El otro resultado será la –continua– falta de financiamiento de las economías privadas de la pampa húmeda extendida. Con una cosecha fina acotada no hay liquidez, con una gruesa sin mayores excedentes, y ante la renovada presión tributaria de los gobiernos provinciales de la región, el margen se contrae. Con ello, el consumo y la inversión privada regional tendrán un período más que difícil. Con ellos, el nivel de actividad 2013 promete ser inferior, nuevamente, en el interior en relación a los centros metropolitanos, financiados por transferencias desde los distintos niveles de gobierno. Así, la contribución del campo a la reactivación 2013 será limitada, y el crecimiento de la economía dependerá de la cada vez más distorsiva intervención del sector público nacional. En nuestra expectativa, la actividad no crecería más allá del 2,5% anual, luego de no crecer en 2012.

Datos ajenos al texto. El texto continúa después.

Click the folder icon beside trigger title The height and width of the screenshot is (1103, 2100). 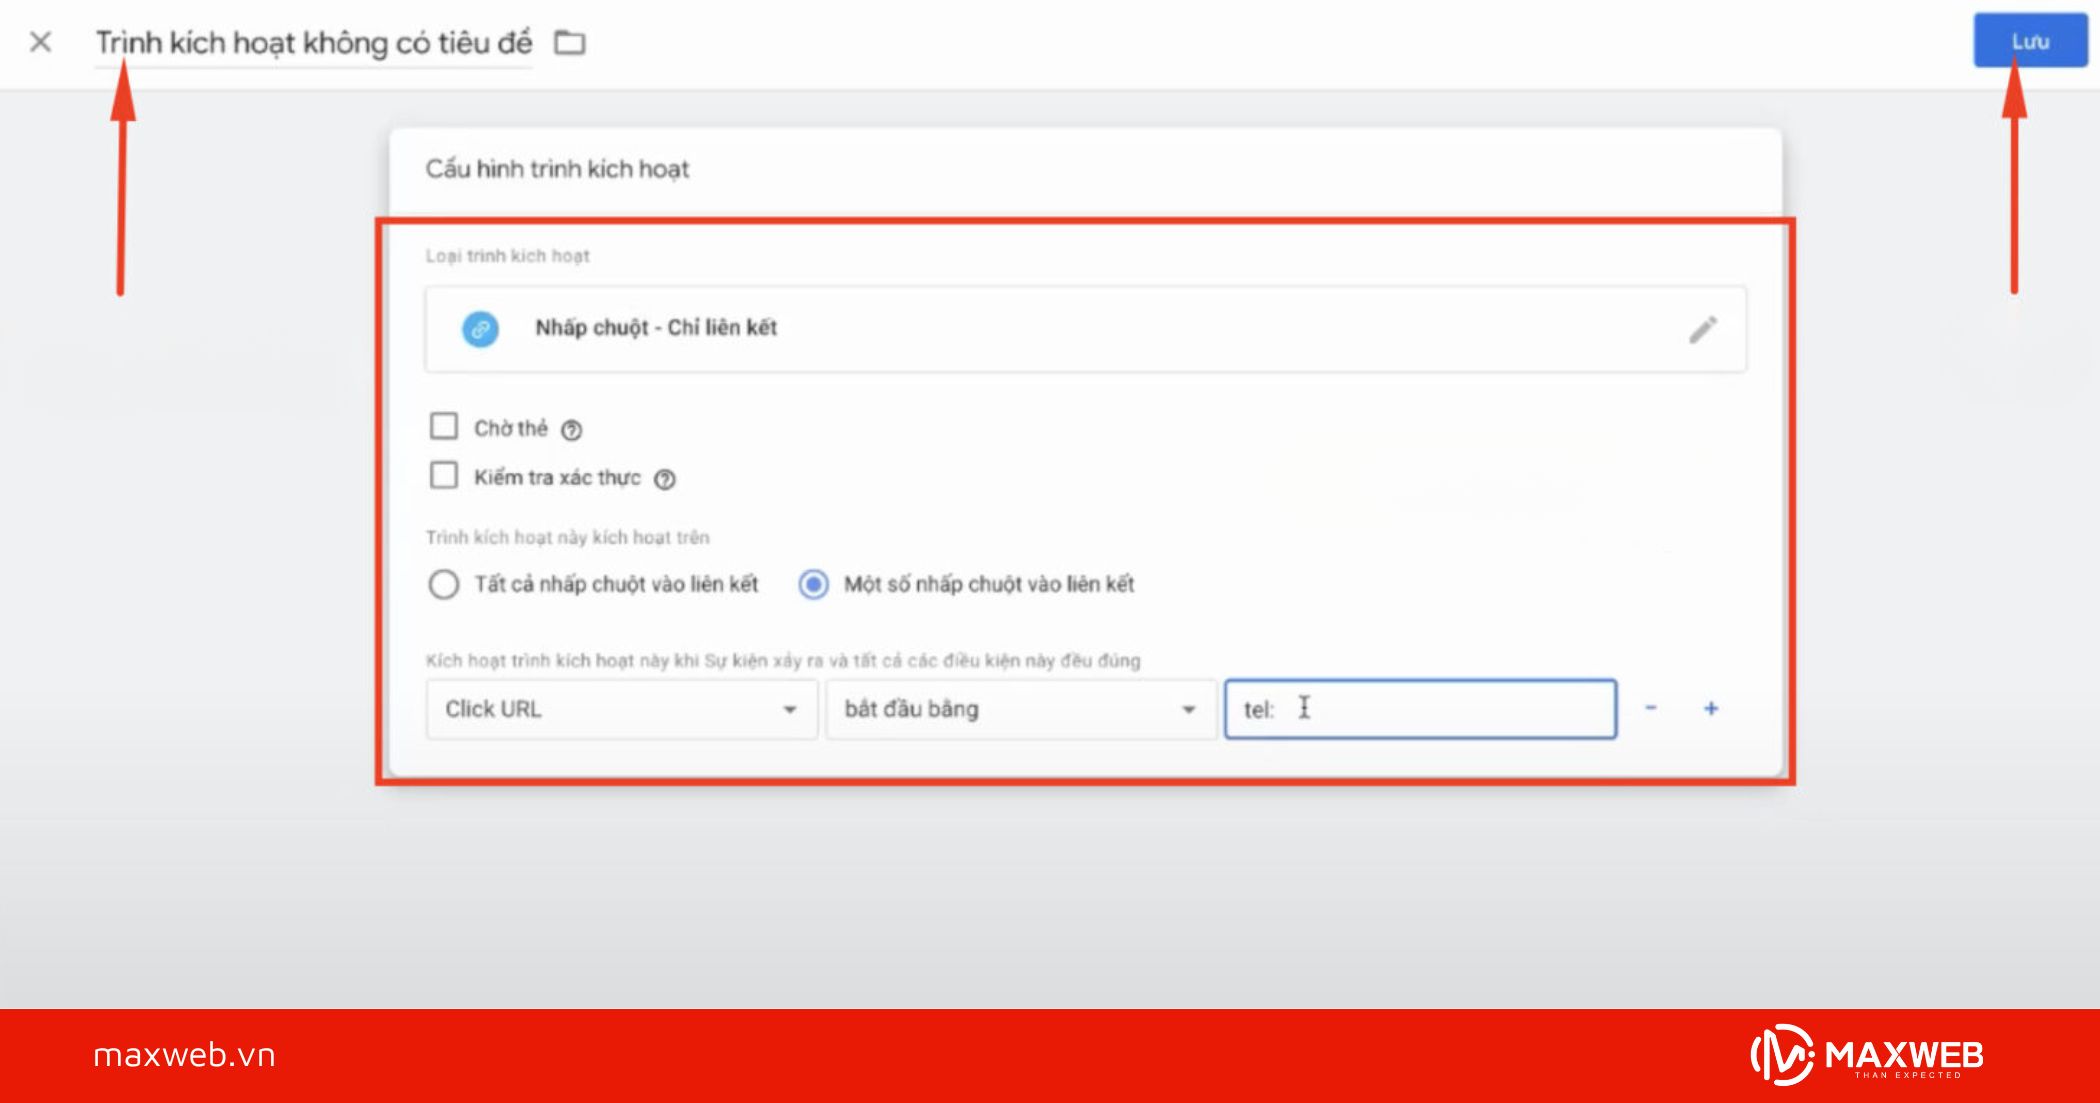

Cambiar la percepción acerca del sector agropecuario

El aporte del sector agropecuario y agroindustrial a la economía y a la sociedad argentina ha sido históricamente, y sigue siendo, muy relevante. Su contribución no se detiene en la producción de granos o de carnes pampeanas, sino que se extiende a una vasta red de producciones regionales. Además, los encadenamientos que genera hacia atrás y hacia adelante –innovación y cambio tecnológico, comercialización, transporte, puertos, servicios urbanos regionales, construcción, comercio, consumo y empleo local– son innumerables, siendo la agroindustria uno de los ejes del crecimiento de la economía nacional, y sobre todo regional.

En números, el sector agropecuario y las cadenas agroindustriales aportan el 13% del PIB, el 55,8% de las exportaciones de bienes, el 35,6% del empleo directo e indirecto y el 18,8% de los impuestos (AFIP). A partir de esto, el set de políticas públicas debería estar alineado con estos aportes, potenciándolos.

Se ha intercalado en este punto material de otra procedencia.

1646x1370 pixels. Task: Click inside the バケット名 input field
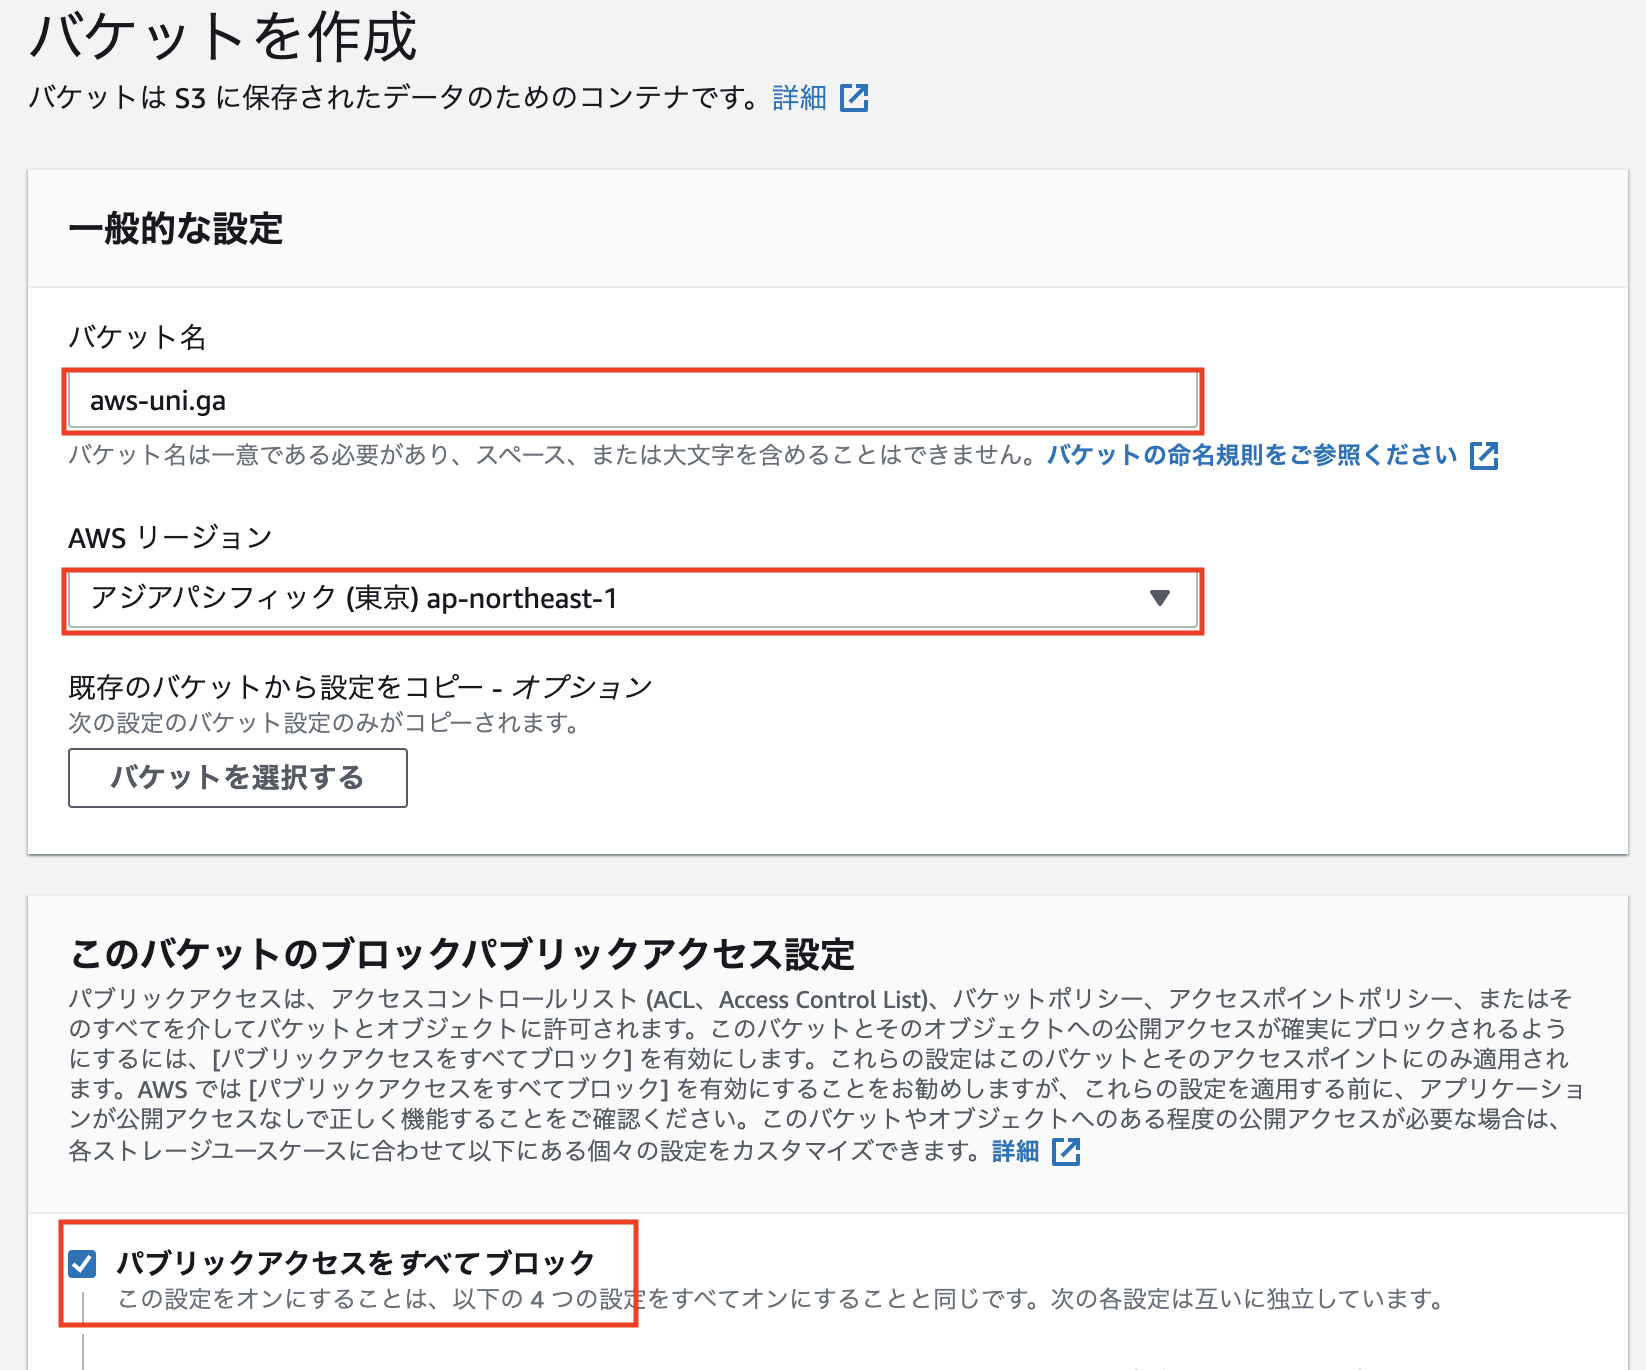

Pero desde hace diez años se reiteran en la Argentina políticas adversas al sector agropecuario, que suelen resultar –como en cualquier otra economía– en una reducción de la oferta con consecuencias sobre el ciclo económico. Los resultados son elocuentes: el stock vacuno ha descendido desde 56 millones de cabezas hasta 47 millones en los últimos cinco años, y la superficie sembrada de trigo ha perdido terreno a manos del monocultivo de la soja, priorizando la siembra de soja de primera, mientras que el maíz sigue perdiendo terreno frente a esta oleaginosa, con lo cual la rotación de cultivos es menor y la sustentabilidad del suelo se ve amenazada.

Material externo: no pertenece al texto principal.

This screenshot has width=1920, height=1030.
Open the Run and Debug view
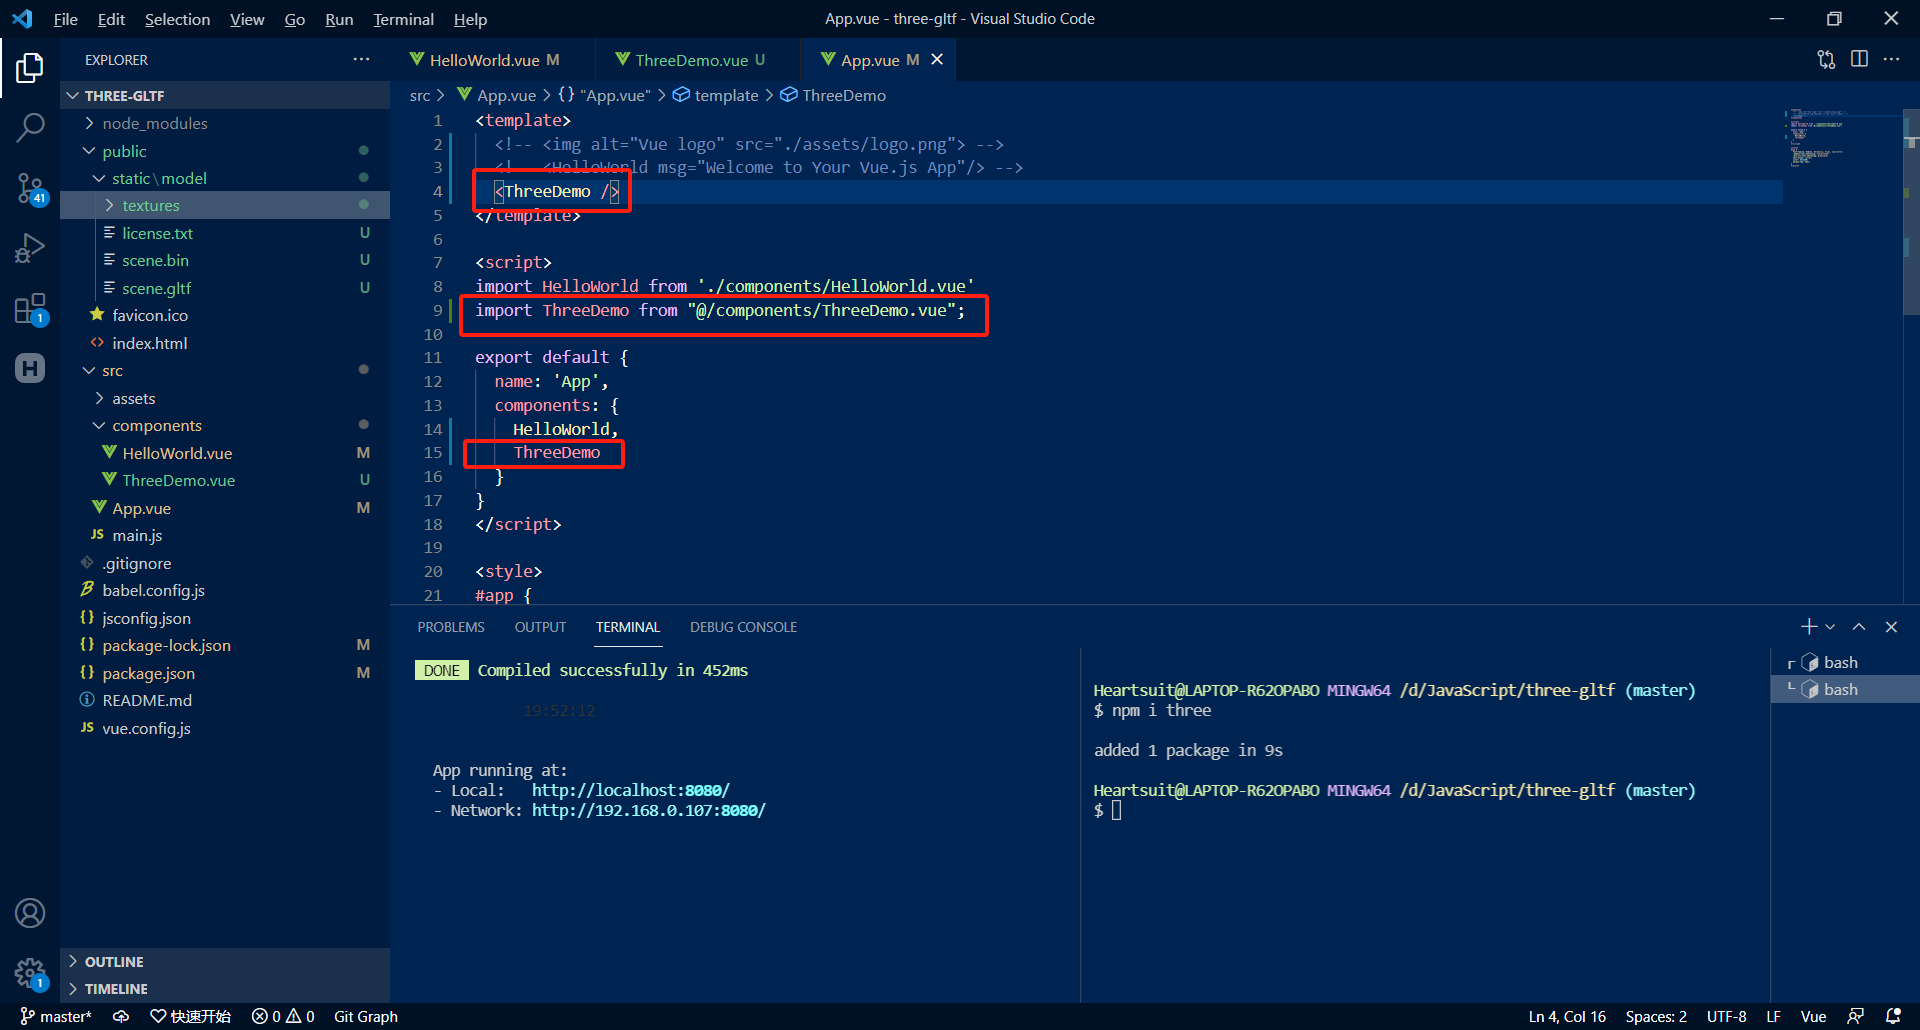click(29, 248)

Se puede lograr una agroindustrialización de gran escala pero se necesita un cambio en las políticas sectoriales. Las políticas públicas podrían ser consideradas desde ángulos diferentes, y en función del logro de objetivos distintos, que incluyan el crecimiento, el desarrollo regional y la equidad, con la generación de más empleo agroindustrial que reduzca la pobreza rural y mejore, de paso, el federalismo político y fiscal.